-- Start of RECORD EXCERPTS --

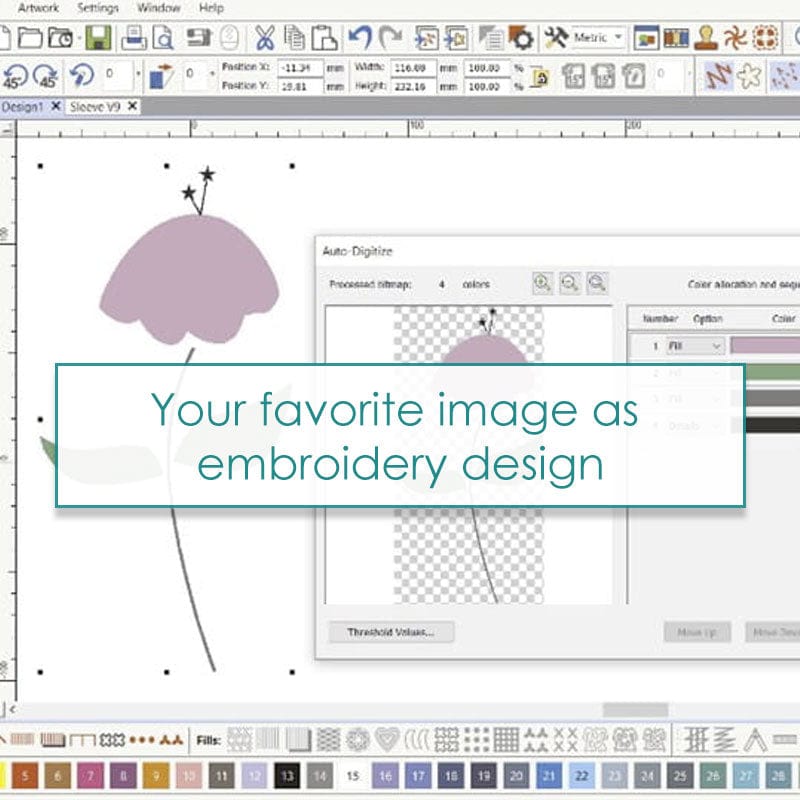The width and height of the screenshot is (800, 800).
Task: Open the Help menu
Action: coord(211,7)
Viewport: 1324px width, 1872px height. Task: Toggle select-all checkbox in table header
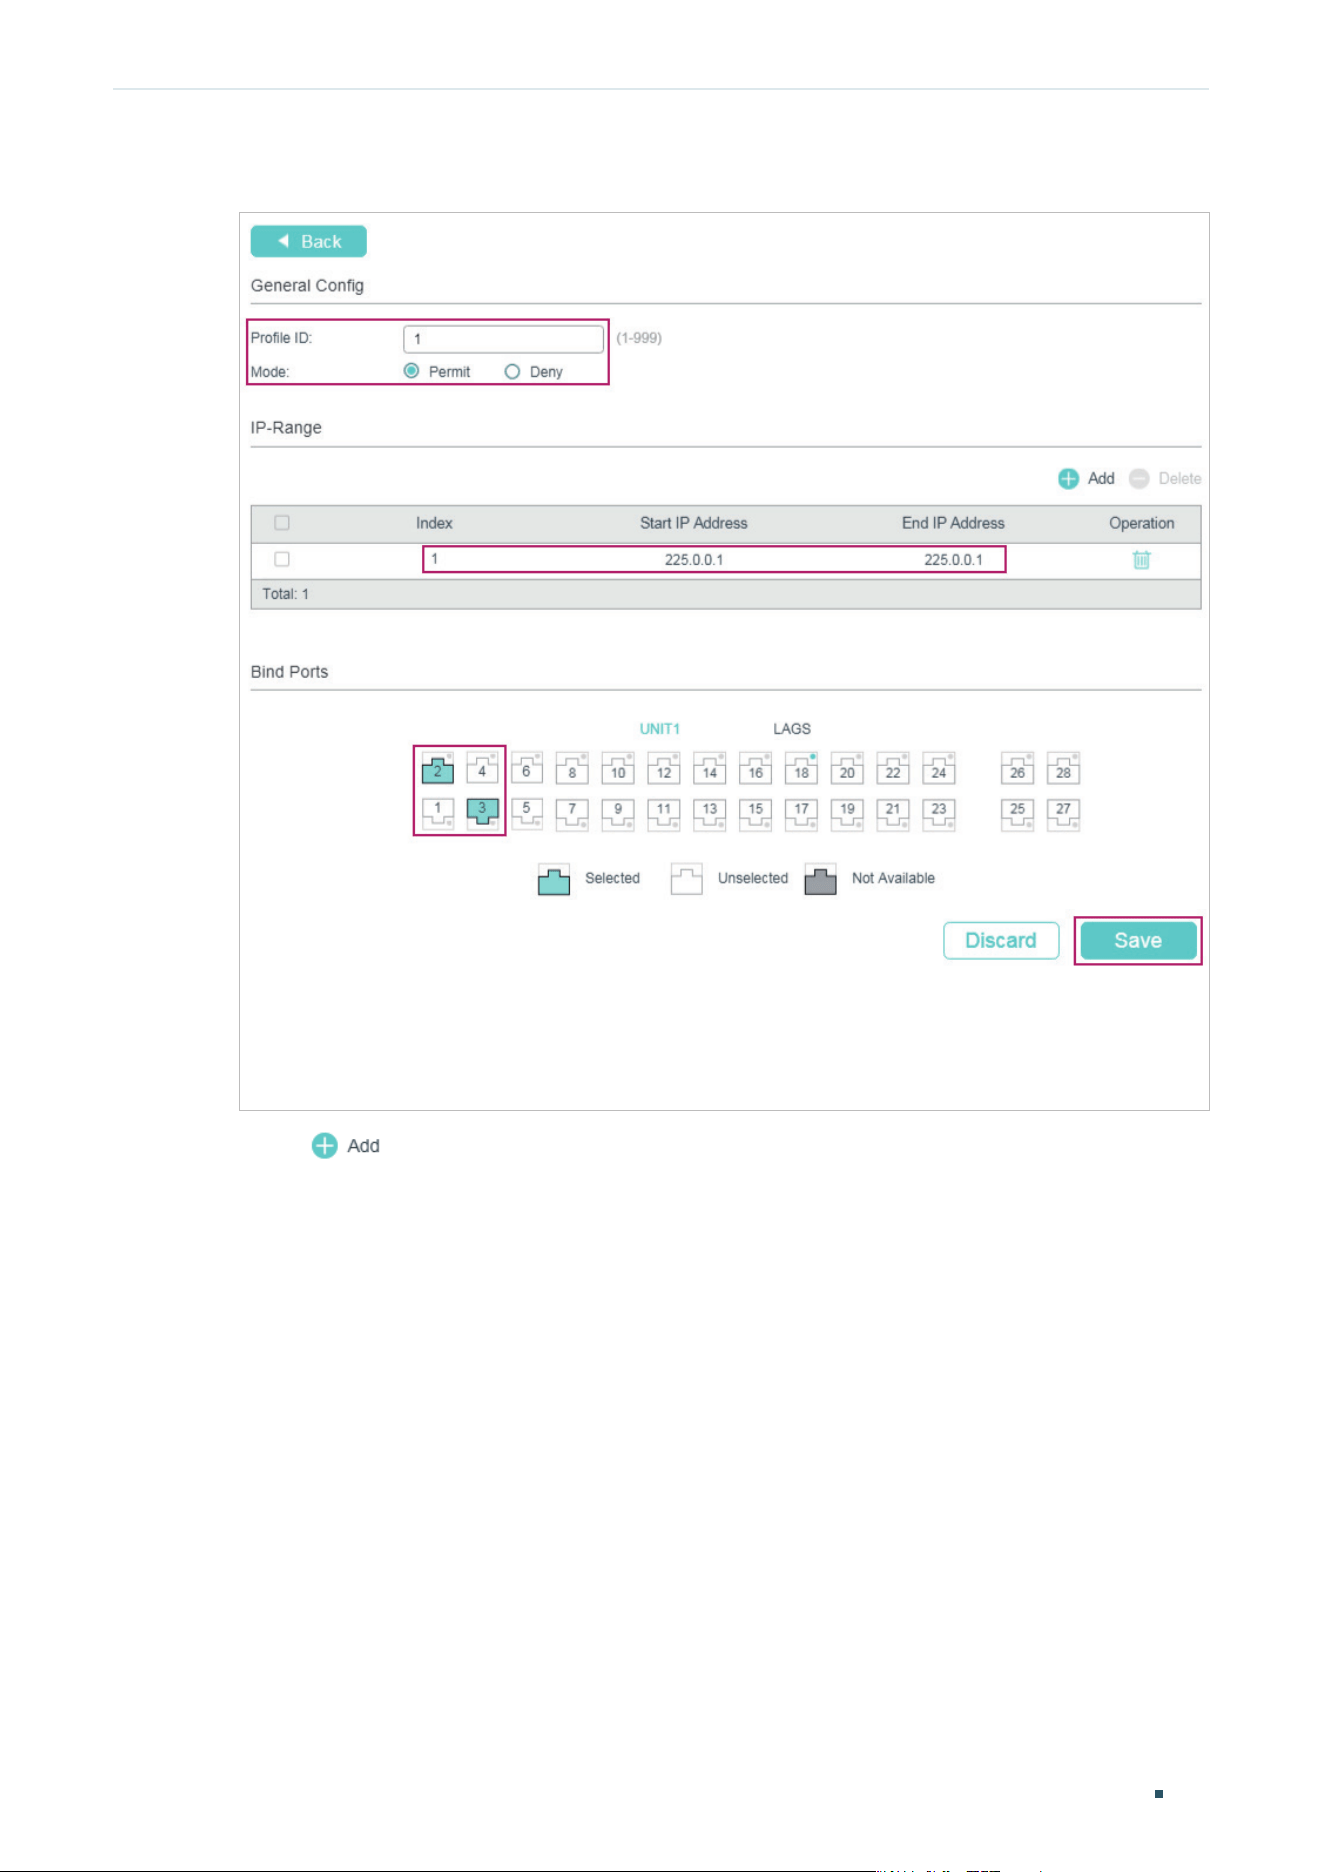click(x=282, y=523)
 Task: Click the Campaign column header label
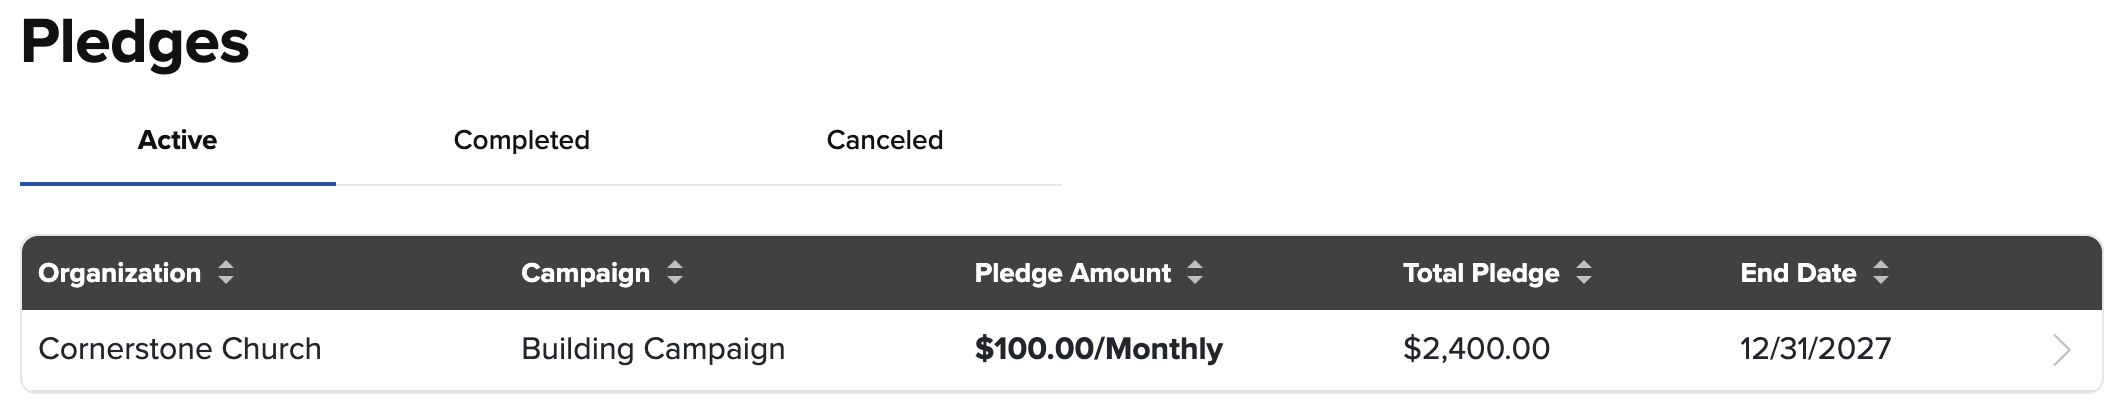pos(585,273)
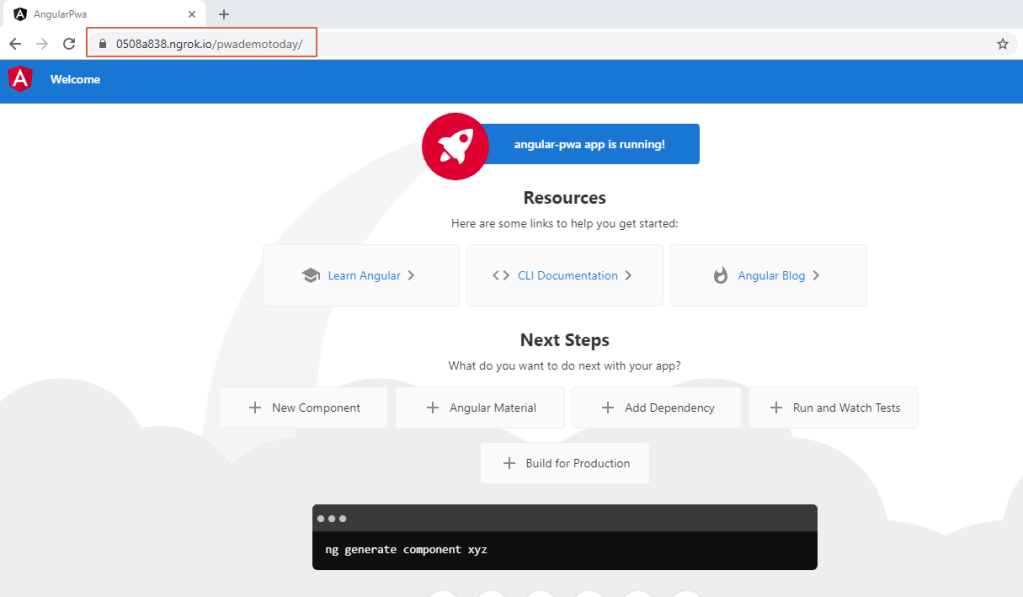The width and height of the screenshot is (1023, 597).
Task: Click the browser back arrow
Action: tap(15, 44)
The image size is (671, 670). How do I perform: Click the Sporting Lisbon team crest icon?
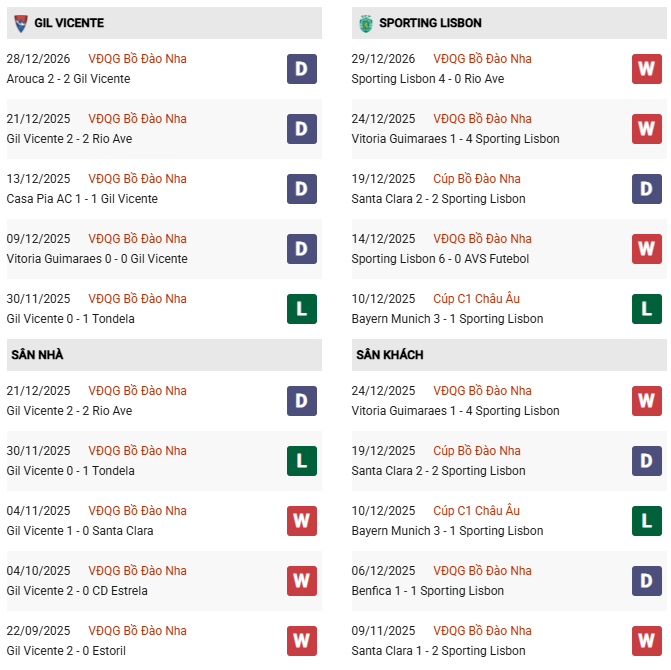click(366, 23)

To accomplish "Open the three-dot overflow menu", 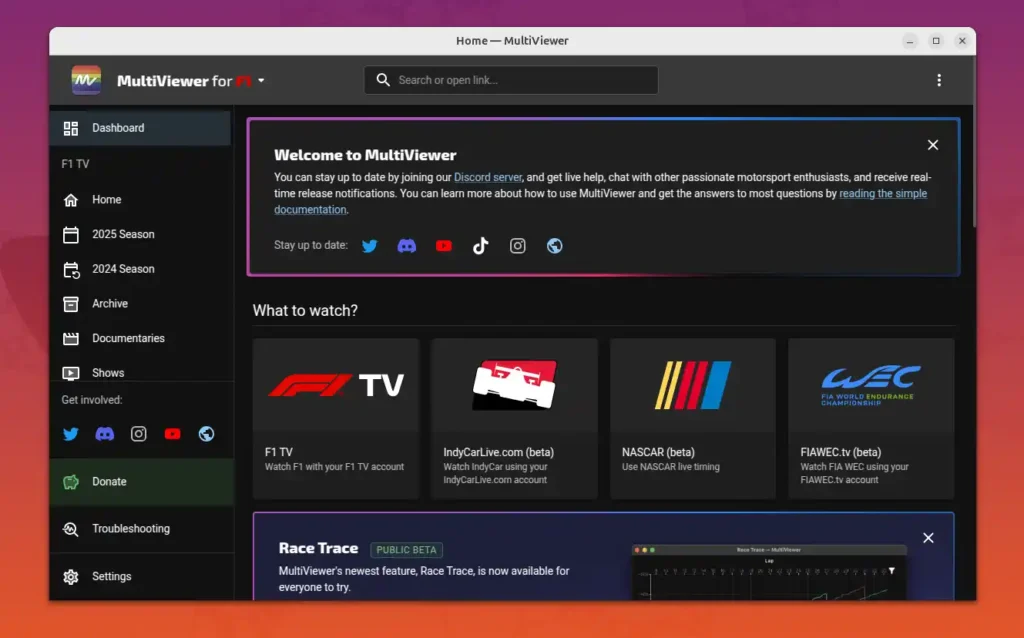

-- End of RECORD EXCERPTS --

AIM: Reproduce every item above word for word, leaving out the pictures.

FULL SOLUTION:
The width and height of the screenshot is (800, 800).
Task: Open the Help menu
Action: coord(211,7)
Viewport: 1324px width, 1872px height. Task: Toggle select-all checkbox in table header
click(x=282, y=523)
 Task: Click the Campaign column header label
pos(585,273)
The width and height of the screenshot is (1023, 597).
Task: Click the browser back arrow
Action: tap(15, 44)
The image size is (671, 670). How do I perform: Click the Sporting Lisbon team crest icon?
click(366, 23)

To accomplish "Open the three-dot overflow menu", 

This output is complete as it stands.